女子52キロ級の決勝で敗れ、五輪出場の切符を逃し涙を流す阿部詩(カメラ・相川 和寛)
女子52キロ級の決勝で敗れ、五輪出場の切符を逃し涙を流す阿部詩(カメラ・相川 和寛)

◆柔道 グランドスラム大阪大会 第1日(22日・丸善インテックアリーナ大阪)

 男子66キロ級で17、18年世界王者の阿部一二三(22)=日体大=が2年ぶりの優勝を飾り、20年東京五輪代表に望みをつないだ。決勝で今夏の世界選手権優勝の丸山城志郎(26)=ミキハウス=を下し、内定を阻止した。女子52キロ級で世界選手権V2の妹・詩(うた、19)=日体大=は決勝でブシャール(フランス)に敗戦。シニアの国際大会で初めて海外選手に屈し、今大会での五輪代表内定を逃した。
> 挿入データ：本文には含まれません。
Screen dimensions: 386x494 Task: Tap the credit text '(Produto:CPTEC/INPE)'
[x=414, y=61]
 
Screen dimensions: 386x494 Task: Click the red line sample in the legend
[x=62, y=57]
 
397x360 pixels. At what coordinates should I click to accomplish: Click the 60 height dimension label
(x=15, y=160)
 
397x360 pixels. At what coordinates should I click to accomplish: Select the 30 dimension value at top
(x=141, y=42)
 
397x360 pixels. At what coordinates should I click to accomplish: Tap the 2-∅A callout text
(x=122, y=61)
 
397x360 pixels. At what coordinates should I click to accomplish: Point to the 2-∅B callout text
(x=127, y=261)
 涙が止まらなかった。阿部詩はフランスのブシャールとの決勝。7分40秒で一瞬の隙を突かれ、肩車を食らった。試合直前には男子66キロ級で背水の陣だった兄の一二三が優勝。「さすがお兄ちゃん。覚悟が決まって、自分もやってやろうと思った」。だが、まさかの敗戦に畳を降りると「優勝できない自分に情けなさと悔しい思いでいっぱい。甘さが出た」と号泣した。

 16年12月の国際大会デビュー以来、海外選手には無敗を誇ってきたが、48連勝でストップ。17年のGPデュッセルドルフ大会から続く国際大会の連勝も9で止まった。今夏の世界選手権では、初対戦した16年リオ五輪女王のケルメンディ(コソボ)を下して2連覇し、今大会で勝てば五輪代表内定が濃厚だった。3回戦ではわずか5秒で内股で一本勝ちを決めるなど、盤石の強さを見せていたが「(内定は)あまり考えないようにしていたけど、決勝前には頭によぎることもあった。五輪のレースはこんなにも過酷なんだ」。無敵の19歳も重圧とは無縁ではなかった。
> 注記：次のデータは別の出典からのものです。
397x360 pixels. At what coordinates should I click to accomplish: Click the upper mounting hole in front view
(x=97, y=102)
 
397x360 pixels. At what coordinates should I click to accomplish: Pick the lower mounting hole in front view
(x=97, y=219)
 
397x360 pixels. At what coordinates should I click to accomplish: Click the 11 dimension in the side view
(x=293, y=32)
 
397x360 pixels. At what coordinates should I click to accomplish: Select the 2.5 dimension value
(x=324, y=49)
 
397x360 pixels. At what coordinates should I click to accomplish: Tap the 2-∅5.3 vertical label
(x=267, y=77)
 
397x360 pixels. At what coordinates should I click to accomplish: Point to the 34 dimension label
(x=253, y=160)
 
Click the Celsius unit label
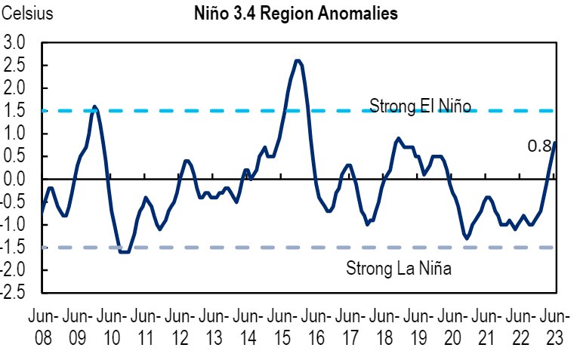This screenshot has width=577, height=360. point(28,14)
 海外勢の対策も痛感させられた。ブシャールを擁するフランスは動きの角度や傾向まで細かく分析していたという。関係者を通じてその事実を知った詩も「すごい分析の仕方だった。五輪までそういう細かいところまでギアを上げてくるんだと、ちょっとゾクッとした」。警戒はしていたが、得意の内股も受け止められ「やりにくさはすごくあった。今までと同じ感覚でやっていてはいけない」と厳しい表情で振り返った。

 ただ、これまで積み上げてきた実績は圧倒的だ。準決勝では代表を争う志々目愛から一本勝ち。全日本女子の増地克之監督も「今回の負けでアドバンテージが消えるわけではない」と言い切った。「神様からの試練。五輪で優勝するためにこういう悔しい思いがあるんだと思いながら、前に進んでいきたい」。悔しさを糧に、再び東京五輪へ勝ち続ける。(林 直史)

 ◆阿部詩に外国人勝利1号 ブシャール「光栄」

 阿部詩に外国人選手として初めて土を付けたブシャールは「阿部選手は前と同じ。自分のアプローチが変わっただけ。彼女が初めて負けた相手が私とは光栄。緊張していて、少し焦っていたようだ」。フランスの強豪が出場を控える中、「阿部選手と戦いたかった」と果敢に挑んでの成果だけに声も弾んだ。データを徹底的に分析して対策を続けたという情報もあるが「特にそんなことはしていない」と24歳の新女王はけむに巻いていた。